■ Supplied entries:

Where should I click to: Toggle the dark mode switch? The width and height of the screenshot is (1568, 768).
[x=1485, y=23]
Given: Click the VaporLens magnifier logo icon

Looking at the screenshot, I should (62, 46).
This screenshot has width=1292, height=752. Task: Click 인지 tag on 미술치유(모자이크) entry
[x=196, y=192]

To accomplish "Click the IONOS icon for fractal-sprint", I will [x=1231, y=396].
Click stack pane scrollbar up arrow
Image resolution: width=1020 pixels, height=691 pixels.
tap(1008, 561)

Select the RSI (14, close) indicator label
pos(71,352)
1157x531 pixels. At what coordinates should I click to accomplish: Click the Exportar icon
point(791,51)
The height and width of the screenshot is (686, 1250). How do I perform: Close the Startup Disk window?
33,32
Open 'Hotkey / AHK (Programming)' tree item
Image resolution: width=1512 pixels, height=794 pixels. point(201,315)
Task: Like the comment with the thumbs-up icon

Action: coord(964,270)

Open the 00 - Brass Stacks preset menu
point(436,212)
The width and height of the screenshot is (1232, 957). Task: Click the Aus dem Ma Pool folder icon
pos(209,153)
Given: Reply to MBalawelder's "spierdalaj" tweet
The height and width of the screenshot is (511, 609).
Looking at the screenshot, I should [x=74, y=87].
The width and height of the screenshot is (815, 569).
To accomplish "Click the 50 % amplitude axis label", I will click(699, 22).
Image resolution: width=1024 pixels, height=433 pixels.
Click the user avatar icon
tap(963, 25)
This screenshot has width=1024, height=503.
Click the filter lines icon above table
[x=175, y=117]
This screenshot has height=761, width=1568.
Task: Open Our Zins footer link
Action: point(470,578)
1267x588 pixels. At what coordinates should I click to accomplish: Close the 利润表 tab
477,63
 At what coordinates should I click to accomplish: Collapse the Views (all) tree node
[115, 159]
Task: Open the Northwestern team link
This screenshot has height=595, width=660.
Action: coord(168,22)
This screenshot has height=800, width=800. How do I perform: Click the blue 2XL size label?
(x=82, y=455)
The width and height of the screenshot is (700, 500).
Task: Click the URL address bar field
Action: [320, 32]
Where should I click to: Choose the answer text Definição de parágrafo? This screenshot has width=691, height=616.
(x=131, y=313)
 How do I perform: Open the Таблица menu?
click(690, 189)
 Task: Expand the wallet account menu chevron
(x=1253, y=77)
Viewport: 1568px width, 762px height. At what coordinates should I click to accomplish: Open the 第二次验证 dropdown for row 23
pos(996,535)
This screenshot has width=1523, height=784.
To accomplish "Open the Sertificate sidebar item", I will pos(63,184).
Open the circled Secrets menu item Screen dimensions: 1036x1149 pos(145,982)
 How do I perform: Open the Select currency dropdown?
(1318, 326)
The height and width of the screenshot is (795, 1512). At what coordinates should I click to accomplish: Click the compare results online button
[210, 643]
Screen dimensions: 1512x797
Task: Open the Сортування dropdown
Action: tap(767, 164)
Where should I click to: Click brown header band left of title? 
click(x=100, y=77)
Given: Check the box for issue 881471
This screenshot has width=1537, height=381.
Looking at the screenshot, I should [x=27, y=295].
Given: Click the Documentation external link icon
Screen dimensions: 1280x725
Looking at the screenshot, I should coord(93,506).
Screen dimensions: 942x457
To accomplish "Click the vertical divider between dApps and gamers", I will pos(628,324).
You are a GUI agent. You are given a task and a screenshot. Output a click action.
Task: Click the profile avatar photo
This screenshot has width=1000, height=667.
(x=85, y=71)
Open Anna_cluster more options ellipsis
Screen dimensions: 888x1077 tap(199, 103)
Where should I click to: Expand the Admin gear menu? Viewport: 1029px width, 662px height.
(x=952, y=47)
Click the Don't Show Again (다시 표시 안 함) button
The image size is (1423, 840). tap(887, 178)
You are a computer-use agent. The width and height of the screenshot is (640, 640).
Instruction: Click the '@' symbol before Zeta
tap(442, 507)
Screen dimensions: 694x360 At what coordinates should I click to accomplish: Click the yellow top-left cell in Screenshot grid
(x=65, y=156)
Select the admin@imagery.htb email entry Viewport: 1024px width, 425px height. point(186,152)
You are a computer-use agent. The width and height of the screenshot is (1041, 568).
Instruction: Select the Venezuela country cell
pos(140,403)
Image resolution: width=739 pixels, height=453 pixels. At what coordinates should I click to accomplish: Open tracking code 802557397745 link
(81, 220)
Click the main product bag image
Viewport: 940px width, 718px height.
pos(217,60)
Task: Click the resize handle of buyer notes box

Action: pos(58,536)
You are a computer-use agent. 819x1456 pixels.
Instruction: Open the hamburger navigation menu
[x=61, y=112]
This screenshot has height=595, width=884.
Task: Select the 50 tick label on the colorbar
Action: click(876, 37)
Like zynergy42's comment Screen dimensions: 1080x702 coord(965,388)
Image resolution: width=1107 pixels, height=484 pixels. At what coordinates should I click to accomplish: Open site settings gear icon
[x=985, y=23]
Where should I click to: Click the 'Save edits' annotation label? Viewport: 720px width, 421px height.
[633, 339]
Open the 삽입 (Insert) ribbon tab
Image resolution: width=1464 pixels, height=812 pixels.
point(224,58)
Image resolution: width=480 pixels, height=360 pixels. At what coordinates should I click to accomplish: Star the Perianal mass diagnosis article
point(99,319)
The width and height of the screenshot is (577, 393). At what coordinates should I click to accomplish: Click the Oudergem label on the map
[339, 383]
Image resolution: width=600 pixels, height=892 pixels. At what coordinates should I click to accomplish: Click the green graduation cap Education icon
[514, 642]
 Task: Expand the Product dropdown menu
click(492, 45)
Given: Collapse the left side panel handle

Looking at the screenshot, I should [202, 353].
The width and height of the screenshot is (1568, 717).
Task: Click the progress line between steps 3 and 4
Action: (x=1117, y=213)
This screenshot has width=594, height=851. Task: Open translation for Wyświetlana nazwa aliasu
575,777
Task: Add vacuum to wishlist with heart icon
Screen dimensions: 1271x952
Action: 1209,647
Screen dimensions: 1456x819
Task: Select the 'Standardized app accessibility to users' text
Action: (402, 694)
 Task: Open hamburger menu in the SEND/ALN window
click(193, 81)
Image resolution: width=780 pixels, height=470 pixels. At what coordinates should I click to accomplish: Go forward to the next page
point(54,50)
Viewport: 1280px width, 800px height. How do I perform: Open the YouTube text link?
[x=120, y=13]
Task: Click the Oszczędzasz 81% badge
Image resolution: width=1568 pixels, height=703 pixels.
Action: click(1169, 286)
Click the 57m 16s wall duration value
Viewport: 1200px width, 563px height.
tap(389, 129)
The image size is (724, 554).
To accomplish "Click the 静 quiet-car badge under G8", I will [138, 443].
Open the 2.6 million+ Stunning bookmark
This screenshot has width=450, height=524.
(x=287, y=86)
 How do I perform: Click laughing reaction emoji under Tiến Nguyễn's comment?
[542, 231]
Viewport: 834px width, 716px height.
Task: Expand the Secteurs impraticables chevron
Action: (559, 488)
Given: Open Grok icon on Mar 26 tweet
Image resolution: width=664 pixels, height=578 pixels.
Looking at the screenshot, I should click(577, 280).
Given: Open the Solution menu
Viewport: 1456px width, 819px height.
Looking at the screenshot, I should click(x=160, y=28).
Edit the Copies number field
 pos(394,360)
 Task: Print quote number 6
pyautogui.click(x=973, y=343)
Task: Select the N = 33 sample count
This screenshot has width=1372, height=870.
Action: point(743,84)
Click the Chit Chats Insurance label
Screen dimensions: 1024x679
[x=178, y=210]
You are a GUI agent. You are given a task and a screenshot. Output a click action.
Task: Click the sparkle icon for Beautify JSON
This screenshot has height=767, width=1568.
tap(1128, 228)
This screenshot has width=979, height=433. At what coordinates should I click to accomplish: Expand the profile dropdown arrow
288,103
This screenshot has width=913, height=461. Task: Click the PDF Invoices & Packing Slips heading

■ Task statement:
Please repeat the data above verbatim, all of it.

■ Result of the task:
Where should I click to: Toggle the dark mode switch? The width and height of the screenshot is (1568, 768).
[x=1485, y=23]
Given: Click the VaporLens magnifier logo icon

Looking at the screenshot, I should (62, 46).
This screenshot has width=1292, height=752. Task: Click 인지 tag on 미술치유(모자이크) entry
[x=196, y=192]

To accomplish "Click the IONOS icon for fractal-sprint", I will [x=1231, y=396].
Click stack pane scrollbar up arrow
Image resolution: width=1020 pixels, height=691 pixels.
tap(1008, 561)

Select the RSI (14, close) indicator label
pos(71,352)
1157x531 pixels. At what coordinates should I click to accomplish: Click the Exportar icon
point(791,51)
The height and width of the screenshot is (686, 1250). How do I perform: Close the Startup Disk window?
33,32
Open 'Hotkey / AHK (Programming)' tree item
Image resolution: width=1512 pixels, height=794 pixels. point(201,315)
Task: Like the comment with the thumbs-up icon

Action: coord(964,270)

Open the 00 - Brass Stacks preset menu
point(436,212)
The width and height of the screenshot is (1232, 957). Task: Click the Aus dem Ma Pool folder icon
pos(209,153)
Given: Reply to MBalawelder's "spierdalaj" tweet
The height and width of the screenshot is (511, 609).
Looking at the screenshot, I should [x=74, y=87].
The width and height of the screenshot is (815, 569).
To accomplish "Click the 50 % amplitude axis label", I will click(699, 22).
Image resolution: width=1024 pixels, height=433 pixels.
Click the user avatar icon
tap(963, 25)
This screenshot has width=1024, height=503.
Click the filter lines icon above table
[x=175, y=117]
This screenshot has height=761, width=1568.
Task: Open Our Zins footer link
Action: point(470,578)
1267x588 pixels. At what coordinates should I click to accomplish: Close the 利润表 tab
477,63
 At what coordinates should I click to accomplish: Collapse the Views (all) tree node
[115, 159]
Task: Open the Northwestern team link
This screenshot has height=595, width=660.
Action: coord(168,22)
This screenshot has height=800, width=800. How do I perform: Click the blue 2XL size label?
(x=82, y=455)
The width and height of the screenshot is (700, 500).
Task: Click the URL address bar field
Action: [320, 32]
Where should I click to: Choose the answer text Definição de parágrafo? This screenshot has width=691, height=616.
(x=131, y=313)
 How do I perform: Open the Таблица menu?
click(690, 189)
 Task: Expand the wallet account menu chevron
(x=1253, y=77)
Viewport: 1568px width, 762px height. At what coordinates should I click to accomplish: Open the 第二次验证 dropdown for row 23
pos(996,535)
This screenshot has width=1523, height=784.
To accomplish "Open the Sertificate sidebar item", I will pos(63,184).
Open the circled Secrets menu item Screen dimensions: 1036x1149 pos(145,982)
 How do I perform: Open the Select currency dropdown?
(1318, 326)
The height and width of the screenshot is (795, 1512). At what coordinates should I click to accomplish: Click the compare results online button
[210, 643]
Screen dimensions: 1512x797
Task: Open the Сортування dropdown
Action: tap(767, 164)
Where should I click to: Click brown header band left of title? 
click(x=100, y=77)
Given: Check the box for issue 881471
This screenshot has width=1537, height=381.
Looking at the screenshot, I should [x=27, y=295].
Given: Click the Documentation external link icon
Screen dimensions: 1280x725
Looking at the screenshot, I should coord(93,506).
Screen dimensions: 942x457
To accomplish "Click the vertical divider between dApps and gamers", I will pos(628,324).
You are a GUI agent. You are given a task and a screenshot. Output a click action.
Task: Click the profile avatar photo
This screenshot has width=1000, height=667.
(x=85, y=71)
Open Anna_cluster more options ellipsis
Screen dimensions: 888x1077 tap(199, 103)
Where should I click to: Expand the Admin gear menu? Viewport: 1029px width, 662px height.
(x=952, y=47)
Click the Don't Show Again (다시 표시 안 함) button
The image size is (1423, 840). tap(887, 178)
You are a computer-use agent. The width and height of the screenshot is (640, 640).
Instruction: Click the '@' symbol before Zeta
tap(442, 507)
Screen dimensions: 694x360 At what coordinates should I click to accomplish: Click the yellow top-left cell in Screenshot grid
(x=65, y=156)
Select the admin@imagery.htb email entry Viewport: 1024px width, 425px height. point(186,152)
You are a computer-use agent. The width and height of the screenshot is (1041, 568).
Instruction: Select the Venezuela country cell
pos(140,403)
Image resolution: width=739 pixels, height=453 pixels. At what coordinates should I click to accomplish: Open tracking code 802557397745 link
(81, 220)
Click the main product bag image
Viewport: 940px width, 718px height.
pos(217,60)
Task: Click the resize handle of buyer notes box

Action: pos(58,536)
You are a computer-use agent. 819x1456 pixels.
Instruction: Open the hamburger navigation menu
[x=61, y=112]
This screenshot has height=595, width=884.
Task: Select the 50 tick label on the colorbar
Action: click(876, 37)
Like zynergy42's comment Screen dimensions: 1080x702 coord(965,388)
Image resolution: width=1107 pixels, height=484 pixels. At what coordinates should I click to accomplish: Open site settings gear icon
[x=985, y=23]
Where should I click to: Click the 'Save edits' annotation label? Viewport: 720px width, 421px height.
[633, 339]
Open the 삽입 (Insert) ribbon tab
Image resolution: width=1464 pixels, height=812 pixels.
point(224,58)
Image resolution: width=480 pixels, height=360 pixels. At what coordinates should I click to accomplish: Star the Perianal mass diagnosis article
point(99,319)
The width and height of the screenshot is (577, 393). At what coordinates should I click to accomplish: Click the Oudergem label on the map
[339, 383]
Image resolution: width=600 pixels, height=892 pixels. At what coordinates should I click to accomplish: Click the green graduation cap Education icon
[514, 642]
 Task: Expand the Product dropdown menu
click(492, 45)
Given: Collapse the left side panel handle

Looking at the screenshot, I should [202, 353].
The width and height of the screenshot is (1568, 717).
Task: Click the progress line between steps 3 and 4
Action: (x=1117, y=213)
This screenshot has width=594, height=851. Task: Open translation for Wyświetlana nazwa aliasu
575,777
Task: Add vacuum to wishlist with heart icon
Screen dimensions: 1271x952
Action: 1209,647
Screen dimensions: 1456x819
Task: Select the 'Standardized app accessibility to users' text
Action: (402, 694)
 Task: Open hamburger menu in the SEND/ALN window
click(193, 81)
Image resolution: width=780 pixels, height=470 pixels. At what coordinates should I click to accomplish: Go forward to the next page
point(54,50)
Viewport: 1280px width, 800px height. How do I perform: Open the YouTube text link?
[x=120, y=13]
Task: Click the Oszczędzasz 81% badge
Image resolution: width=1568 pixels, height=703 pixels.
Action: click(1169, 286)
Click the 57m 16s wall duration value
Viewport: 1200px width, 563px height.
tap(389, 129)
The image size is (724, 554).
To accomplish "Click the 静 quiet-car badge under G8", I will [138, 443].
Open the 2.6 million+ Stunning bookmark
This screenshot has width=450, height=524.
(x=287, y=86)
 How do I perform: Click laughing reaction emoji under Tiến Nguyễn's comment?
[542, 231]
Viewport: 834px width, 716px height.
Task: Expand the Secteurs impraticables chevron
Action: (559, 488)
Given: Open Grok icon on Mar 26 tweet
Image resolution: width=664 pixels, height=578 pixels.
Looking at the screenshot, I should click(577, 280).
Given: Open the Solution menu
Viewport: 1456px width, 819px height.
Looking at the screenshot, I should click(x=160, y=28).
Edit the Copies number field
 pos(394,360)
 Task: Print quote number 6
pyautogui.click(x=973, y=343)
Task: Select the N = 33 sample count
This screenshot has width=1372, height=870.
Action: point(743,84)
Click the Chit Chats Insurance label
Screen dimensions: 1024x679
[x=178, y=210]
You are a GUI agent. You are given a task and a screenshot. Output a click action.
Task: Click the sparkle icon for Beautify JSON
This screenshot has height=767, width=1568.
tap(1128, 228)
This screenshot has width=979, height=433. At what coordinates should I click to accomplish: Expand the profile dropdown arrow
288,103
This screenshot has width=913, height=461. Task: Click the PDF Invoices & Packing Slips heading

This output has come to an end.